Inside was a built-in planter box. This was the first thing we demolished in the house.
What we didn’t know, was that the slab was counter sunk in this area to accommodate the terrazzo tile and the planter box. As I was chipping the tile out, the “concrete” under the tile sounded very hollow. After a few more swings of the hammer, Travis & I discovered that the concrete was not part of the slab of the house and all of it had to be removed.
That left us with a huge hole in the slab roughly 8 feet long, 4 feet wide, and 3 inches deep. It all had to be filled in and level with the existing slab.
Before we could pour new concrete, we had to remove the old front door and side light. Of course, it’s December and cold, so we put plywood up and screwed it to the house to keep out most of the cold. This also gave us room to work.
The footing the old front door was on was also not connected to the existing slab and Travis could move it with his hand, so we also tore that out.
We started pouring concrete around 10 p.m. Travis’ dad came over to help, thankfully, because we could not have gotten it done without him! Here, dad is wetting the existing, sunken slab with water to help the new concrete adhere to the old. He also painted full strength cement on the vertical sides to help the new concrete bond to the old.
Travis poured the first two wheelbarrows full, then he took over the troweling, while his dad & I mixed concrete. It took just under 20 bags of concrete to fill this hole.

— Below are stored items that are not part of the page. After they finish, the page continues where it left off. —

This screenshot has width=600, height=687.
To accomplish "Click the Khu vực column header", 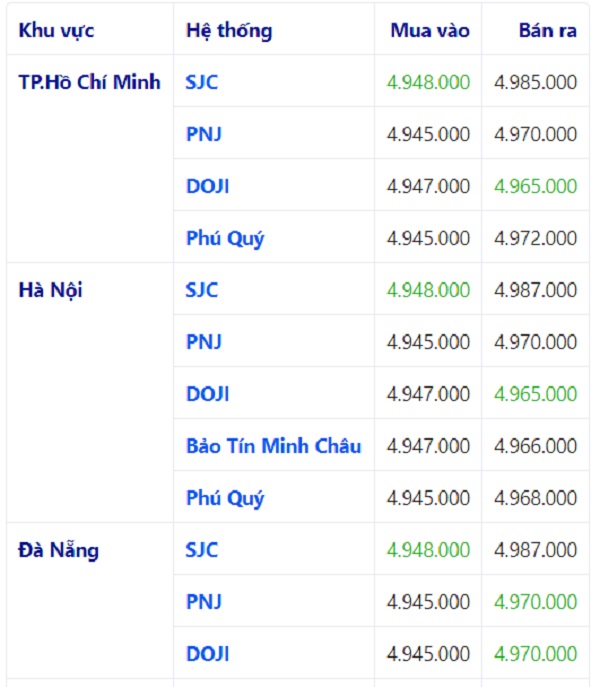I will 56,30.
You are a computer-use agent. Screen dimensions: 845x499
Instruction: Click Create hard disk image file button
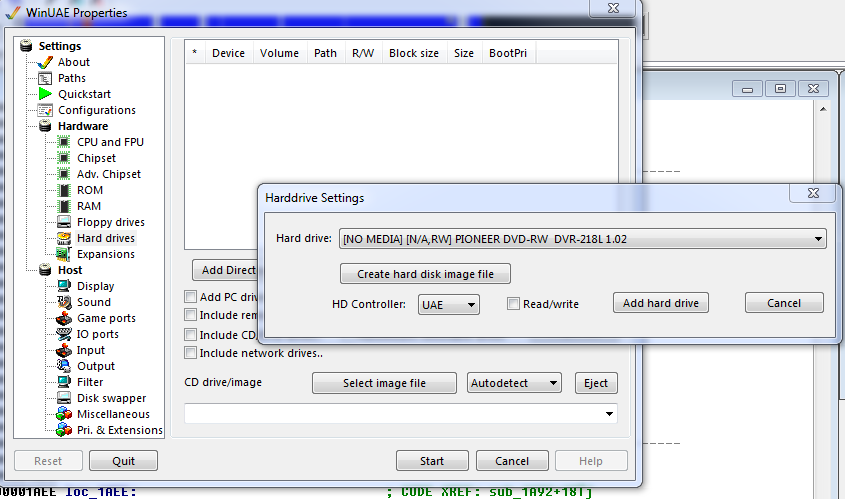point(425,274)
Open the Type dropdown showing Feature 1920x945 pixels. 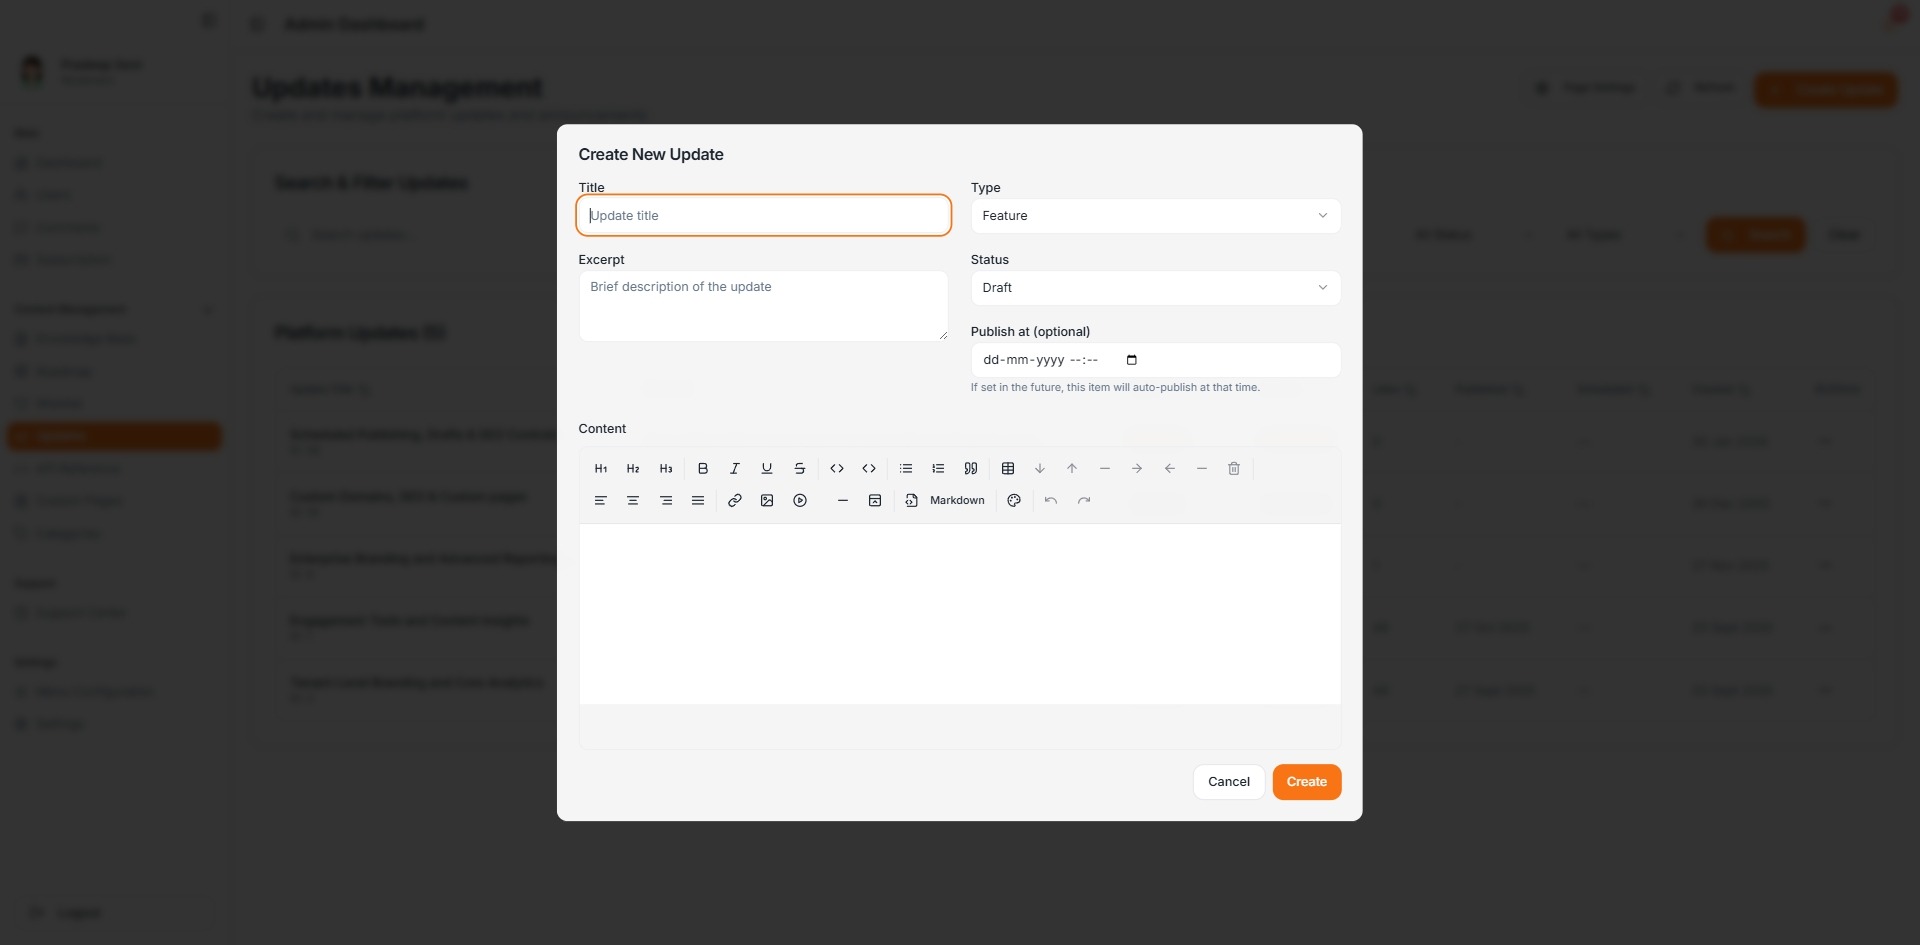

After the concrete had set, it had to be covered for five days to cure. We could walk on it the next day, so we left it as covered as possible and got to work installing the new door and side light.
Even Elizabeth helped!
Travis also moved the old switches around the corner so that the interior entry, exterior entry, and exterior flood lights were all together on the same wall.
So…This is before…
And this is after! We removed all of the plywood from the entry (except for the ceiling) and replaced it with new, grooved cedar. We also put in cedar to trim the door. Travis took down the light fixture, cleaned the glass and painted the frame black. We replaced the doorbell and put a new cover on the outlet. After a couple of coats of “Caribbean Walk” paint, the exterior entry is complete!
This is how the front door looks from inside of the house. We have not trimmed it yet, because we are trying to decide what type of trim to go with in this part of the house and we have three exterior doors that we would like trimmed the same.
Also, this door and side light are stainable textured fiberglass. It has a wood grain texture. This is not the final color of the door. We needed to get the exterior painted before we picked out a stain color. We’re thinking something brown with no red in it. I may wait until spring to take the door off and stain it so I’ll have nicer weather. It’s just too cold now to live without a front door for a week!